The company's costs also ticked higher, as it invested in talent and the core business.
Revenue topped expectations, led by YouTube and mobile search, chief financial officer Ruth Porat said in a statement. But a Google representative told CNBC that YouTube has been slower to pick up the slack from Google's other advertising properties.
The company posted fourth-quarter earnings per share of $9.36, adjusted and excluding items, on revenues of $26.06 billion.
Analysts expect Google-parent Alphabet to report earnings of about $9.64 per Class A share on $25.26 billion in revenue, according to a consensus estimate from Thomson Reuters.
Shares fell about 3 percent in after-hours trading.
Cost of revenues rose from a year ago to 41 percent of revenues, up from 38 percent a year ago.
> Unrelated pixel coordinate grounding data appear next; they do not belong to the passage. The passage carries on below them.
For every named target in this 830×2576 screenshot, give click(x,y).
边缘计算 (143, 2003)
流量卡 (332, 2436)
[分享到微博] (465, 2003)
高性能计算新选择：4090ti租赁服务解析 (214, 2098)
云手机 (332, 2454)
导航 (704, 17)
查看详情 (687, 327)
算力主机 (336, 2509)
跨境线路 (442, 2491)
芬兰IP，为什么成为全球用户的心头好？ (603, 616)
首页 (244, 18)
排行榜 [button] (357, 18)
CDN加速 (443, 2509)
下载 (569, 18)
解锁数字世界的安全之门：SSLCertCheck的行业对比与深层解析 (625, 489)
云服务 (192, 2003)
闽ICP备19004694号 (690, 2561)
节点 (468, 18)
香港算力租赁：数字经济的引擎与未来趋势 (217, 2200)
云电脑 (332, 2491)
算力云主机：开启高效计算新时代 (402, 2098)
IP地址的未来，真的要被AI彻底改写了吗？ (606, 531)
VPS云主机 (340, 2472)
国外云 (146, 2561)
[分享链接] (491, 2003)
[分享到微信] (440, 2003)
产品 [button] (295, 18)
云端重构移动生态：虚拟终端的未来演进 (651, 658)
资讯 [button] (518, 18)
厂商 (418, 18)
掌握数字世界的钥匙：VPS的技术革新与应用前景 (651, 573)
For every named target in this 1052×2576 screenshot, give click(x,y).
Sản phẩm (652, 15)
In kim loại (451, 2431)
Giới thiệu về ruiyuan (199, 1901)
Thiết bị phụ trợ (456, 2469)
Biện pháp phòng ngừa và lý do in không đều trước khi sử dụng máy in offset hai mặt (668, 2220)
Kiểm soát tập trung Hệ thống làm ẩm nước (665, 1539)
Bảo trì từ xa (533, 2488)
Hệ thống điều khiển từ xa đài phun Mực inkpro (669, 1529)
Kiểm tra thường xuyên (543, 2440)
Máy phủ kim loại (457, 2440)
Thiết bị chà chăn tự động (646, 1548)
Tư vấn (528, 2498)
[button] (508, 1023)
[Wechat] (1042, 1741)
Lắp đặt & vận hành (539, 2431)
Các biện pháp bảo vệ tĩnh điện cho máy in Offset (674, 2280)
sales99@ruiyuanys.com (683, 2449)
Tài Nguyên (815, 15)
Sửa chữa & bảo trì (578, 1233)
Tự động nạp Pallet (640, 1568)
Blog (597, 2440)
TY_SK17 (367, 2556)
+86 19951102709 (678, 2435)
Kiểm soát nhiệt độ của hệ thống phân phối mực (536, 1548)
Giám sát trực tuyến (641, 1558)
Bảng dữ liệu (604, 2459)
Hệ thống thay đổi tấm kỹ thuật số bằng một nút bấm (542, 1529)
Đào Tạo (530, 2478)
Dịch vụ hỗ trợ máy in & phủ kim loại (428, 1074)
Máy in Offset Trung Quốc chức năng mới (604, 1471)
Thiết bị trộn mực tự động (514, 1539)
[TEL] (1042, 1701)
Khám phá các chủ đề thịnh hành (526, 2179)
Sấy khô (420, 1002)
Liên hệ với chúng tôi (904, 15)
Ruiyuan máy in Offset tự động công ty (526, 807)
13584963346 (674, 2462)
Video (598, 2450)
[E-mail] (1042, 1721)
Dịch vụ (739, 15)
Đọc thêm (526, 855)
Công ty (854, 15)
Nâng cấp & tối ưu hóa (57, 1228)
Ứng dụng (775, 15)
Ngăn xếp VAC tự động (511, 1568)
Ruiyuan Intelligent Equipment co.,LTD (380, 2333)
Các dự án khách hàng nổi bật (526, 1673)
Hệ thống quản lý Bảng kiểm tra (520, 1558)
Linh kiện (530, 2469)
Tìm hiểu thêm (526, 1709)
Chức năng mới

The company's traffic acquisition costs hit $4.8 billion during the quarter, up from a year ago and higher than the $4.7 billion expected by a StreetAccount estimate.
Alphabet also reporting a tax-charge related to stock-based compensation of $586 million, higher than the $316 million a year ago.
Google's costs-per-click — the amount it gets from advertisers— fell 16 percent year over year, more than the 11 percent expected by StreetAccount estimates.
"The core of Alphabet's business is still about both Google's search and YouTube's revenues," Forrester analyst Thomas Husson told CNBC in a statement. "The majority of these revenues derive from mobile, and the lower cost-per-click here should be compensated by a higher volume. I'd argue that the stability of Google's revenue in the next two to three years will depend on their ability to maintain the growth of mobile revenues. While there might be slower growth, the mid-term prospect looks good given the fact that advertisers will wake up to the mobile Web opportunity after having focused too much on mobile apps."
The results hinge on Google's new advertising formats, like promoted pins in Maps, and progress monetizing YouTube. Investors will listen closely to the quarterly conference call for any signs that YouTube, like rival Facebook, is closing in on the maximum number of ads its customers will tolerate.
Google did not share specifics on the holiday season sales of the new Pixel phone and Google Home, its competitor to Amazon's Echo. Neil Doshi, managing director at Mizuho Securities, estimated that Google sold about 1 million Pixels during the quarter.
CEO Sundar Pichai told investors that the company was thrilled with the reception of the Pixel, and that the Google Home was a very popular present for the holidays.
Earnings are also a chance for chief financial officer Ruth Porat to share progress on reigning in the company's "other bets" category, which includes Nest home automation products, venture investments and self-driving car technology (recently renamed Waymo).
The company reported "other bets" revenue of $262 million for the fourth quarter, much higher than the $150 million in the year ago period. The operating loss also narrowed from a year ago: In the fourth quarter, it was a loss of $1.088 billion, compared to a loss of $1.213 billion a year ago.
Porat said that Waymo is ontinuing to drive down hardware costs, while sales of Nest's key products more than doubled over the two weeks including Black Friday and Cyber Monday, Porat said.
Wall Street has lauded the financial discipline, transparency and shareholder return of the Alphabet structure, even if the company has lost key staffers in the process. Shares of Alphabet hit an all-time intra-day high of $861 a share on Thursday, as the broader markets hit record levels.